- [OBJECTIVE]: Copy the stretch of the records below from the line containing "The image size is (1024, 533)." through the end of the records, swapping "Publish" for "Upload" and leaving everything else unchanged. Omit the pictures from your answer.

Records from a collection
····················
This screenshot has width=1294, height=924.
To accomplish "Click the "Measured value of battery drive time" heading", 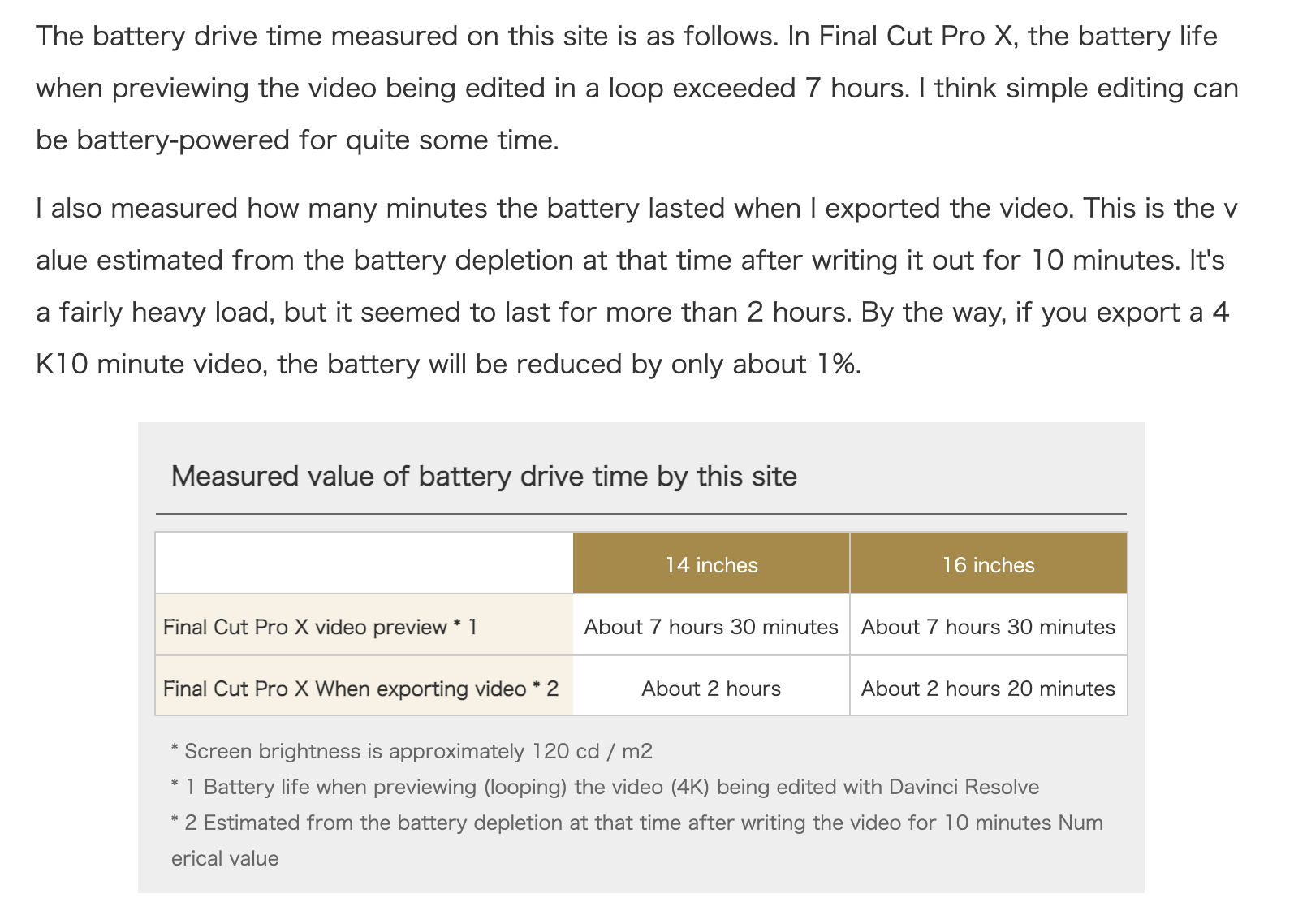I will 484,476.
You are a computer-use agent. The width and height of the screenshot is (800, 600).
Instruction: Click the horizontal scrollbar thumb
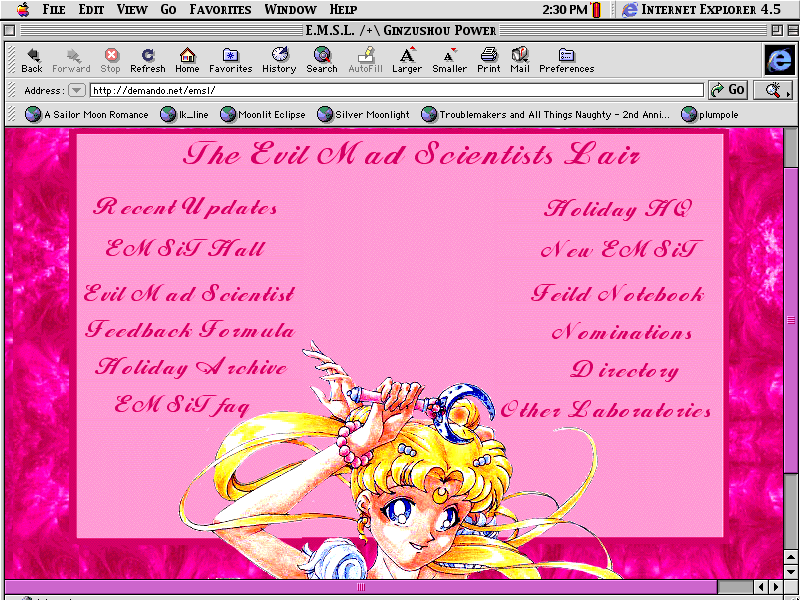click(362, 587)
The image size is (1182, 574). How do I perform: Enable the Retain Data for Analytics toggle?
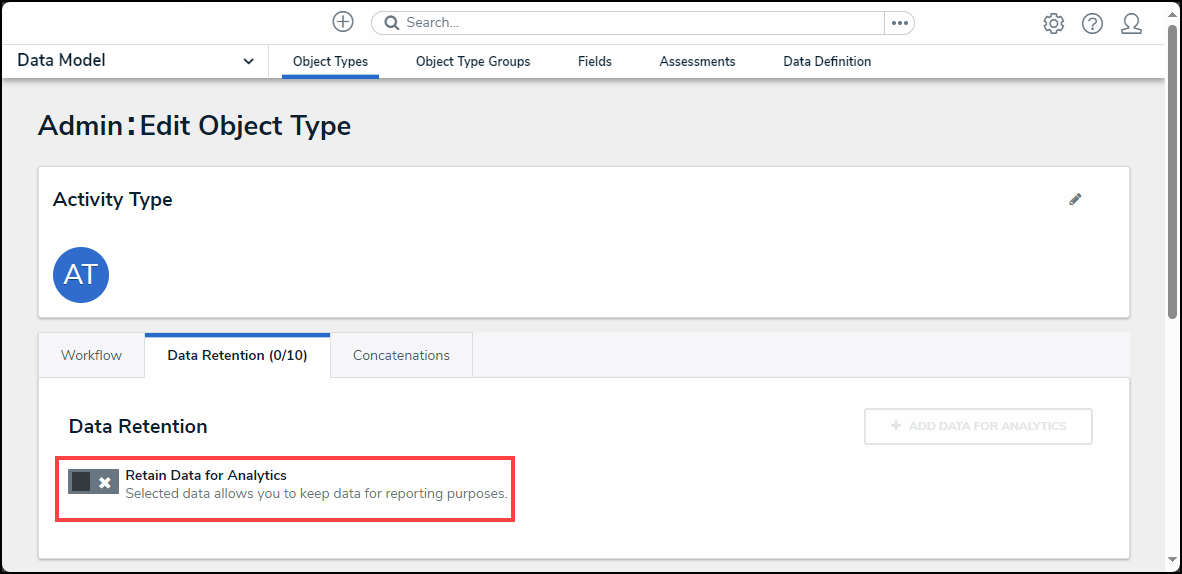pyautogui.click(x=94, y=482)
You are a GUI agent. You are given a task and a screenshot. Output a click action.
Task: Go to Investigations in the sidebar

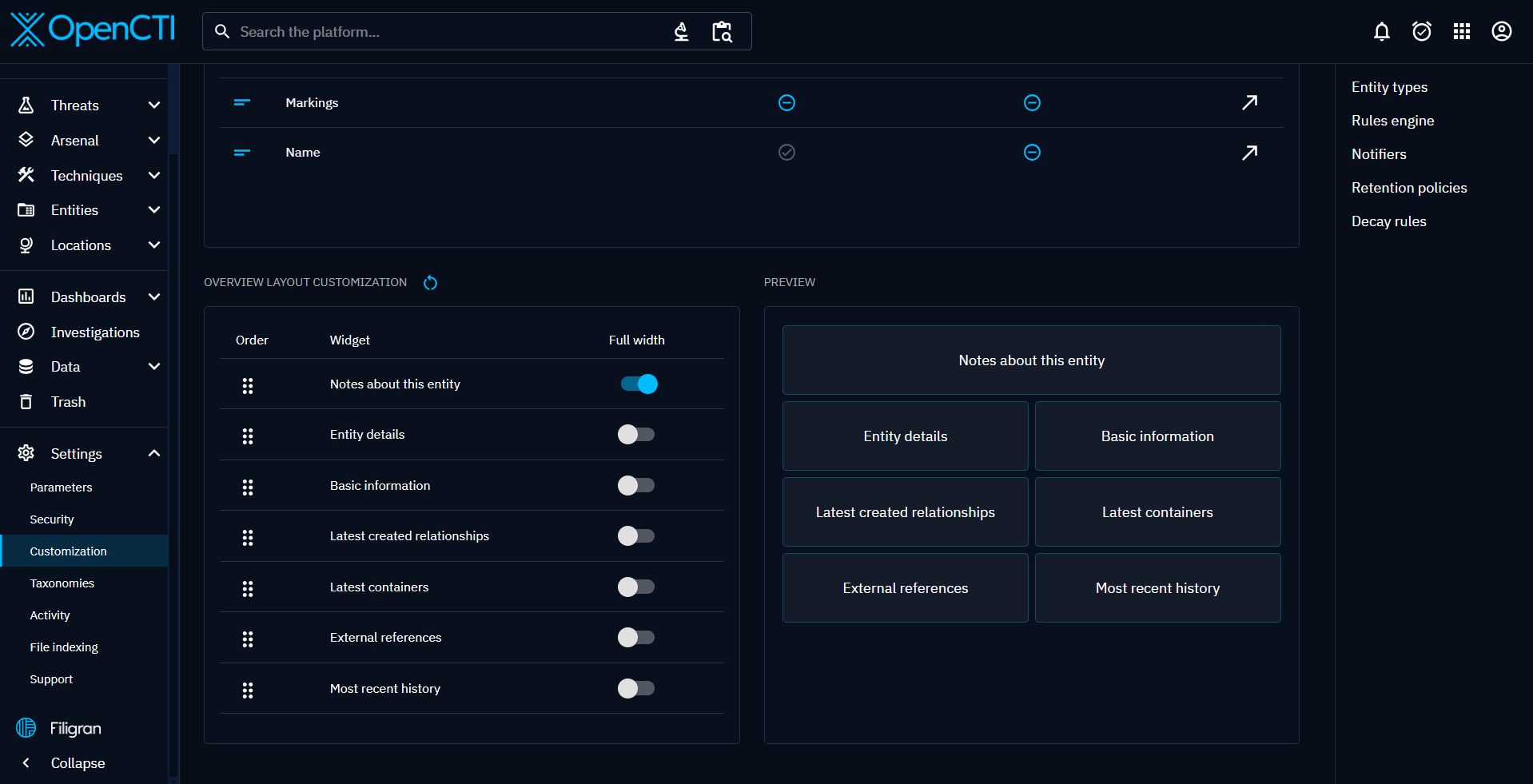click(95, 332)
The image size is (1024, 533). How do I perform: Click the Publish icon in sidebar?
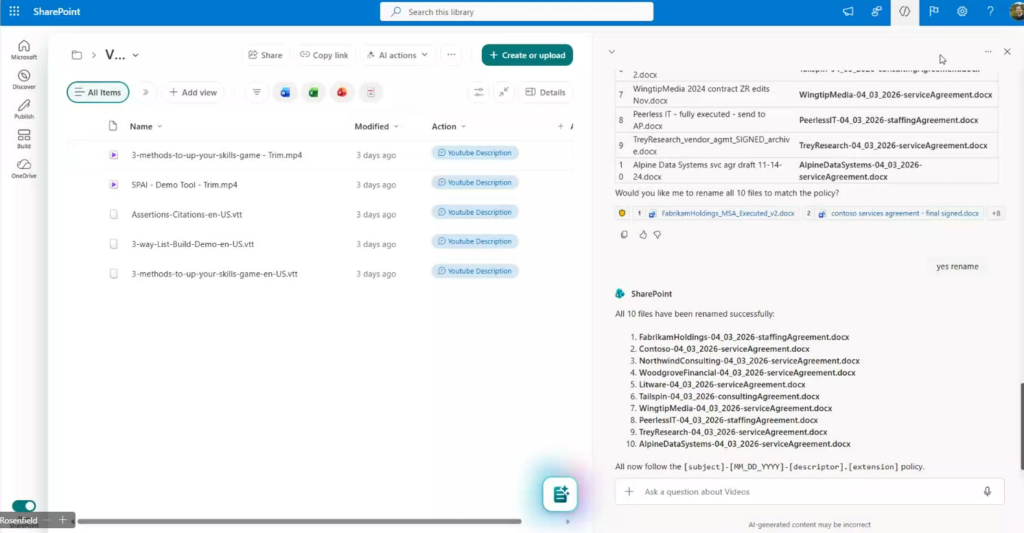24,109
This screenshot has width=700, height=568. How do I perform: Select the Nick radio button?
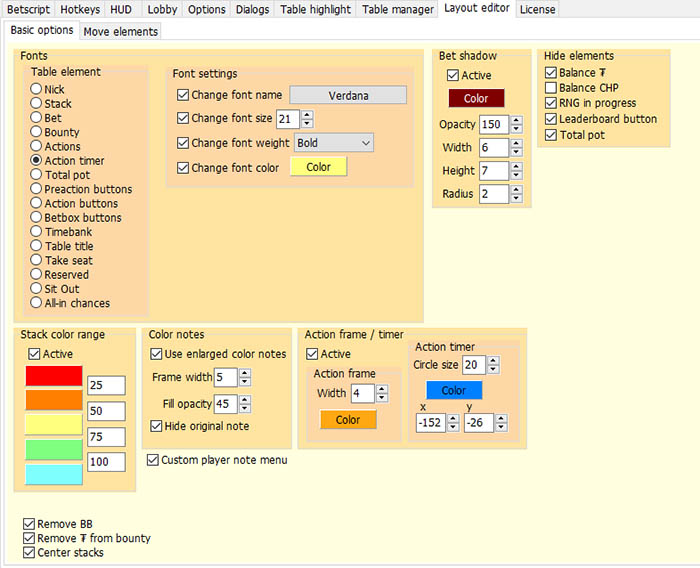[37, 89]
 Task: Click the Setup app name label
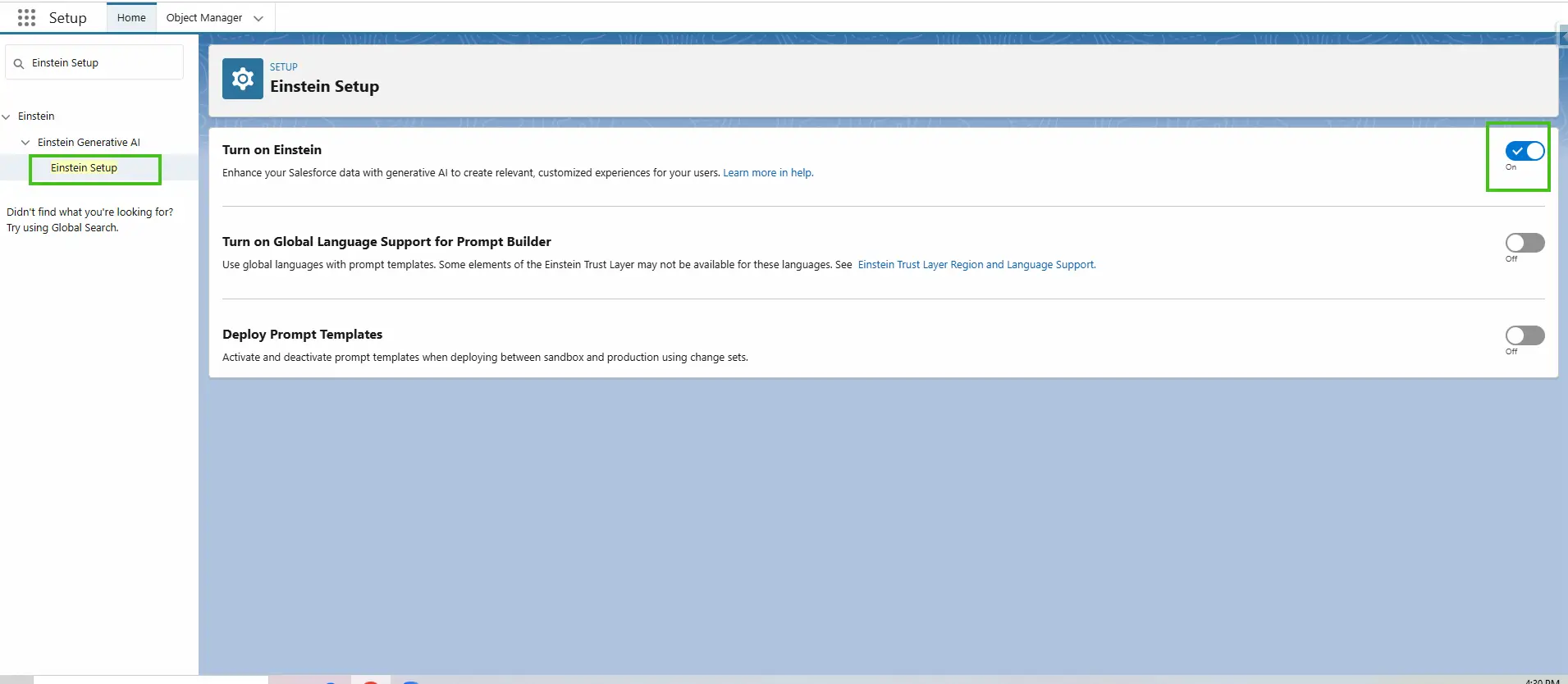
····················
- [ANSWER TO THIS TASK]:
The image size is (1024, 533). How do I perform: Click the Upload icon in sidebar?
24,109
This screenshot has width=700, height=568. How do I perform: Select the Nick radio button?
[37, 89]
 Task: Click the Setup app name label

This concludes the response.